2. Over 2,500 participating households have grown at least one of the seven new varieties of four staple food crops: maize, rice, peanut or sweet potato. They have experienced yield increases ranging from 23 to 80%, and seven out of ten farmers actively replanted at the first opportunity. Many of the other farmers would have replanted but did not have planting material.
3. During the 2008-2009 wet season we distributed 6.8 ton of rice, 14.7 ton of maize, 3.9 ton of peanuts and approximately 27,000 sweet potato cuttings to nearly 12,000 farmers.
4. Seeds of Life has been directly responsible for food productivity improvements in 26% (114) of East Timor’s 442 sucos (villages), spread across seven districts. This represents 73% of the sucos in the seven districts where SoL has installed trials.
5. Farmers appreciate the taste of most of the new varieties. In particular Hohrae sweet potato and Nakroma rice are very highly regarded. Sele maize is very popular with farmers who are used to eating yellow maize, and Utamua peanut is prized for its large seed size.
6. We completed the rehabilitation of the MAF Betano Research Station in Manufahi district in 2007. The rehabilitation of the Loes Research Station in Liquiça is almost complete, and preliminary work on the Darasula Research Station site in Baucau is underway.

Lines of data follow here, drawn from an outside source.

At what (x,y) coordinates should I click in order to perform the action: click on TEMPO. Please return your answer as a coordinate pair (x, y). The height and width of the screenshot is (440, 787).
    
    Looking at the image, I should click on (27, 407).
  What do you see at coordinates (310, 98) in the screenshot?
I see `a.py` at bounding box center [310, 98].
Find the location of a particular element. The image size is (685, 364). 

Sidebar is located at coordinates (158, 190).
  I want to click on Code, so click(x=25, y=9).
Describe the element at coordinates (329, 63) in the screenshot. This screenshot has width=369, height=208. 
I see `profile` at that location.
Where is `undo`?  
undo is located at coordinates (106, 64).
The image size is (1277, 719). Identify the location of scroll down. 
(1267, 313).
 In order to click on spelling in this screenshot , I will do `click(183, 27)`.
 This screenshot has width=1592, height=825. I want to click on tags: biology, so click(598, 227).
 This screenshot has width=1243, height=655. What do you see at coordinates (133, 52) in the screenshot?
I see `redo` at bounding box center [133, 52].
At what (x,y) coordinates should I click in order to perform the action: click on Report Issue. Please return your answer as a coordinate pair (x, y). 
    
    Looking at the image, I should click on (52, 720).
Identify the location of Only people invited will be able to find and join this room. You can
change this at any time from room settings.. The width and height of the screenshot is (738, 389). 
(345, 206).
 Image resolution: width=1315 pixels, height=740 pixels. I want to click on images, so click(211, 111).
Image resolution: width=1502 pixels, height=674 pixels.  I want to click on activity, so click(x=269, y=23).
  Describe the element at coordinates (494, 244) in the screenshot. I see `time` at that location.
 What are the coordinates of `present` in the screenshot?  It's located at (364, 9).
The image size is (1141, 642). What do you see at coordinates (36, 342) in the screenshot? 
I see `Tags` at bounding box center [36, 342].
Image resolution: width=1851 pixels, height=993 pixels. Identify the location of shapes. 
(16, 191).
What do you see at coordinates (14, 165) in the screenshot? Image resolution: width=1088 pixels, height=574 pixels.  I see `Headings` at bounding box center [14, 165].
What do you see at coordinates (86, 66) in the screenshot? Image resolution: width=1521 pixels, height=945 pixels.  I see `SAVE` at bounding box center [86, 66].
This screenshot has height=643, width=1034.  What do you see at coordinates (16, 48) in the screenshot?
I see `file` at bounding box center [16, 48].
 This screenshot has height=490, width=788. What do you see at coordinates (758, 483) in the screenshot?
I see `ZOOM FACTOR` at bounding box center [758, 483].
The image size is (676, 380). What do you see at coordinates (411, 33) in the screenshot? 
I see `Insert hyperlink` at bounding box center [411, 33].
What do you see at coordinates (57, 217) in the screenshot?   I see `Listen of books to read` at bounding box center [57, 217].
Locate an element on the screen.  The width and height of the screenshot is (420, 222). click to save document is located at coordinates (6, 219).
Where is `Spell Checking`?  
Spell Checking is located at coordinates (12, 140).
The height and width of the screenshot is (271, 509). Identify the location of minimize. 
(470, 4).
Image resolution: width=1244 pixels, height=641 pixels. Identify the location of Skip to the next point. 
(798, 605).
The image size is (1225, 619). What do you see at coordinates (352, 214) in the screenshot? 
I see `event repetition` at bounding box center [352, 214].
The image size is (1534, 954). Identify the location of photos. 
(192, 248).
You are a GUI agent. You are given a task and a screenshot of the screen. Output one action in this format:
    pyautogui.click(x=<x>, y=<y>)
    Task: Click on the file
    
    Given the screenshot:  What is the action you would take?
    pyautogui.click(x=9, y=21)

7. We are committed to building capacity within East Timor’s agriculture sector, and our Timorese staff participate in a wide range of formal training courses totalling in excess of 1,000 ‘people training days’ each year. Competency in areas including planning research activities, working with farmers, presenting research results, testing seed and using computers for statistical analysis is improving over time.